> [Activity] Using the listing below, print the line that contains "This screenshot has width=700, height=405." and each line after it, exactly as shown, through the final one.

> [Dataset content]
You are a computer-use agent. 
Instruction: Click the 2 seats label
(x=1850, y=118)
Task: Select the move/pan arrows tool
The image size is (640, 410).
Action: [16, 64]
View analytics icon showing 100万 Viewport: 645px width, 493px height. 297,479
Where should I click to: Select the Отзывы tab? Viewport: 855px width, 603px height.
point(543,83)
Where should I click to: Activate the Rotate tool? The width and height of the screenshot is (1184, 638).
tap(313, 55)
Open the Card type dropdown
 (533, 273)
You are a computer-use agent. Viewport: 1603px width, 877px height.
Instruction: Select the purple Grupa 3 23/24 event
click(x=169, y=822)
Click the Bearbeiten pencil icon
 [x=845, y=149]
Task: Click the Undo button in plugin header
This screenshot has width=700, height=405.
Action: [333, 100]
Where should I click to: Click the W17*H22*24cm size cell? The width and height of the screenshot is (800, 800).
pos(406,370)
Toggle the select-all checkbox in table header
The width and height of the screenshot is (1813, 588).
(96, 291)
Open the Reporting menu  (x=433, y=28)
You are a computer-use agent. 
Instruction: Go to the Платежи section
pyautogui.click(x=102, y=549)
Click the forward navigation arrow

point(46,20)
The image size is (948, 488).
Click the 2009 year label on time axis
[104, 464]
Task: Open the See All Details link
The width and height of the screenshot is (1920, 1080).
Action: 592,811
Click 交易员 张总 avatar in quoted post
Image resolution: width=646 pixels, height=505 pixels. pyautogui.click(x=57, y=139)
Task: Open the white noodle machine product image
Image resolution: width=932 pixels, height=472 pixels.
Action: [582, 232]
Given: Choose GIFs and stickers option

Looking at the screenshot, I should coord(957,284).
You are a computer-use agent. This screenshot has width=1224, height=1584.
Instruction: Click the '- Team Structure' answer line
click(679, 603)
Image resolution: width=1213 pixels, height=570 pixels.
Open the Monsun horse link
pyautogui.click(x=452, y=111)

> [Solution to this exercise]
This screenshot has width=700, height=405.
Action: [333, 100]
Where should I click to: Click the W17*H22*24cm size cell? The width and height of the screenshot is (800, 800).
pos(406,370)
Toggle the select-all checkbox in table header
The width and height of the screenshot is (1813, 588).
(96, 291)
Open the Reporting menu  (x=433, y=28)
You are a computer-use agent. 
Instruction: Go to the Платежи section
pyautogui.click(x=102, y=549)
Click the forward navigation arrow

point(46,20)
The image size is (948, 488).
Click the 2009 year label on time axis
[104, 464]
Task: Open the See All Details link
The width and height of the screenshot is (1920, 1080).
Action: 592,811
Click 交易员 张总 avatar in quoted post
Image resolution: width=646 pixels, height=505 pixels. pyautogui.click(x=57, y=139)
Task: Open the white noodle machine product image
Image resolution: width=932 pixels, height=472 pixels.
Action: [582, 232]
Given: Choose GIFs and stickers option

Looking at the screenshot, I should coord(957,284).
You are a computer-use agent. This screenshot has width=1224, height=1584.
Instruction: Click the '- Team Structure' answer line
click(679, 603)
Image resolution: width=1213 pixels, height=570 pixels.
Open the Monsun horse link
pyautogui.click(x=452, y=111)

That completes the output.